Jaishankar said India was 'deeply disturbed' by reports of civilians being killed in Ukraine's Bucha and strongly condemned the killings
New Delhi: Asserting that India was on “the side of peace”, external affairs minister S. Jaishankar told Parliament here on Wednesday that New Delhi was “strongly against” the ongoing Russia-Ukraine conflict as “no solution can be arrived at by shedding blood, and at the cost of innocent lives”.
Mr Jaishankar said India was “deeply disturbed” by reports of civilians being killed in the Ukrainian town of Bucha and strongly condemned the killings, but made no mention of Russia, which is facing global criticism over the massacre.
“This is an extremely serious matter, and we support the call for an independent investigation,” the minister said, while replying to a short duration discussion on the Ukraine-Russia conflict in the Lok Sabha. The minister did not name any side over these killings.
Mr Jaishankar said that in this day and age, dialogue and diplomacy are the right answers to any dispute. “If India has chosen a side, it is the side of peace, and it is for an immediate end to violence. This is our principled stand,” he said.
Mr Jaishankar said India continues to press forcefully for an immediate cessation of hostilities and encouraged talks between Ukraine and Russia, including at the level of their Presidents. “The Prime Minister (Narendra Modi) has himself spoken to them both in this regard. This was precisely the message that was conveyed to Russian foreign minister Sergey Lavrov when he was in Delhi,” he said.
The minister said that if India can be of any assistance, “we will be glad to contribute” He said the ground situation calls for urgent humanitarian relief and India has already given 90 tonnes of relief material. “Ukraine’s deputy prime minister Yulia Svyrydenko called me a few days ago to request the supply of more medicines. The House will be glad to know
that this is under way and delivery should start very soon,” he said.
On the Ukraine crisis’ impact on the global economy, Mr Jaishankar said the government’s focus was to soften its impact on “our own economy” and was working with the international community to mitigate the conomic hardships that are resulting from this conflict.

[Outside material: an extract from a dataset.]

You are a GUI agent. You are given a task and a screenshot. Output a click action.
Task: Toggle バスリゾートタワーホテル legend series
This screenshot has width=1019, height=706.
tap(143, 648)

“At a time when energy costs have spiked, clearly, we need to ensure that the ordinary person in India is not subject to an additional, unavoidable burden,” said the minister. He noted that these are legitimate pursuits of national interest by India and are similar to what other nations are doing from their particular perspective. “Attributing a political colouring to it is uncalled for. It is unfair,” he said.

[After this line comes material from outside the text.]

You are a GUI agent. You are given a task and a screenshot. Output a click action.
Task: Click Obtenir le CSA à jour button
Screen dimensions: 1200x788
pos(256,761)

Mr Jaishankar said in a complex and globalised world every nation takes into account the reality of interdependence. “Even as they express their position in words and deeds, they also adopt policies that safeguard the well-being of their population. As a result, we have seen, even in Europe, that the energy flows continue despite the tension,” he said.
Mr Jaishankar said the world order will change partly because of the consequences of the Ukraine-Russia conflict. “To my mind, the solution is, we have to be stronger; we have to reduce our dependency on the external world. It can never be total. But the way to deal with the new world order is really ‘Atma Nirbhar Bharat’… It is not just an economic policy.”
On financial transactions with Russia after sanctions by the West, the minister said that the government was trying to stabilise the economic transactions between India and Russia. “At the moment, there is an Inter-Ministerial Group which is led by the finance ministry seeing how the payments issue can be best addressed. There are experiences from the past which are relevant in this regard,” he said.
Meanwhile, India’s permanent representative to the UN, T.S. Tirumurti, on Wednesday morning (IST) also condemned the horrific killings of civilians in Bucha and demanded an independent investigation. “The situation in Ukraine has not shown any significant improvement since the Council last discussed the issue. The security situation has only deteriorated, as well as its humanitarian consequences. Recent reports of civilian killings in Bucha are deeply disturbing. We unequivocally condemn these killings and support the call for an independent investigation,” he said during a discussion at the UN Security Council in New York. Pointing out that “the impact of the crisis is being felt beyond the region, with increasing food and energy costs, especially for many developing countries,” New Delhi said that “humanitarian action must always be guided by the principles of humanitarian assistance, that is humanity, neutrality, impartiality, and independence”, and that “these measures should never be politicised”. India has so far not condemned Russia for its military offensive in Ukraine, even as the West led by the United States is stepping up the pressure on India to take a tougher line on Russia.
The Lok Sabha also passed the Weapons of Mass Destruction and their Delivery Systems (Prohibition of Unlawful Activities) Amendment Bill 2022, which bars funding of weapons of mass destruction. The bill, introduced by Mr Jaishankar, also gives the government powers to freeze and seize the financial assets of people involved in such activities. This bill was introduced as part of India’s international obligations relating to the WMDs.